Resettlement and Complementary Pathways

Resettlement is the transfer of refugees from an asylum country to another State that has agreed to admit them and ultimately grant them permanent residence. It is a tangible expression of international solidarity and responsibility-sharing to reduce the impact of hosting a large number of refugees on a country’s territory. However, resettlement is not a right, and it is reserved for the most vulnerable refugees facing specific risks or having specific vulnerabilities. Less than 1% of all refugees around the world are resettled.

In 1999, UNHCR started a resettlement programme for refugees – mainly Afghans – living in Iran. However, the resettlement quota for Iran has been on the decline over the past few years, with the quota reaching zero in 2021.

Since 2021, given the increasing protection needs of refugees in Iran combined with the security situation in Afghanistan, UNHCR has been working with resettlement partners and the Government of the Islamic Republic of Iran to upscale the resettlement programme.
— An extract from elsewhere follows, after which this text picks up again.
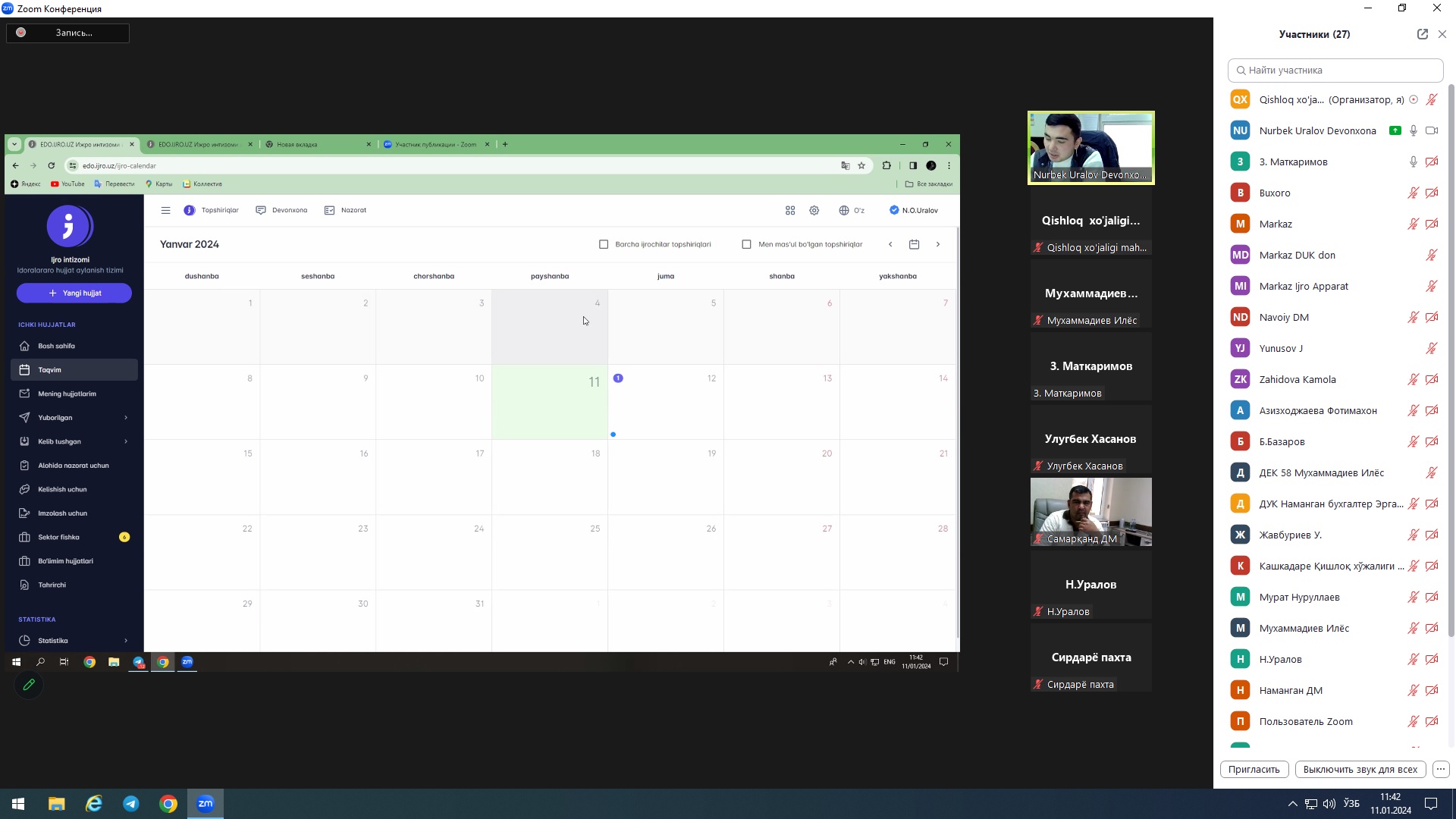
Task: Pop out the participants panel
Action: [x=1422, y=34]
In addition to resettlement, there are different opportunities for refugees and asylum-seekers to safely and lawfully enter and stay in a third country where their international protection needs are met. These opportunities are called complementary pathways, and they are generally divided into five different categories: family reunification, humanitarian pathways, education, employment and private/community sponsorship. The criteria for complementary pathways are established and decided by the countries themselves. Refugees and asylum-seekers can directly apply for these pathways and no UNHCR referral is required for the application process. The role of UNHCR Iran involves counseling and information sharing on verified opportunities, criteria, and application processes.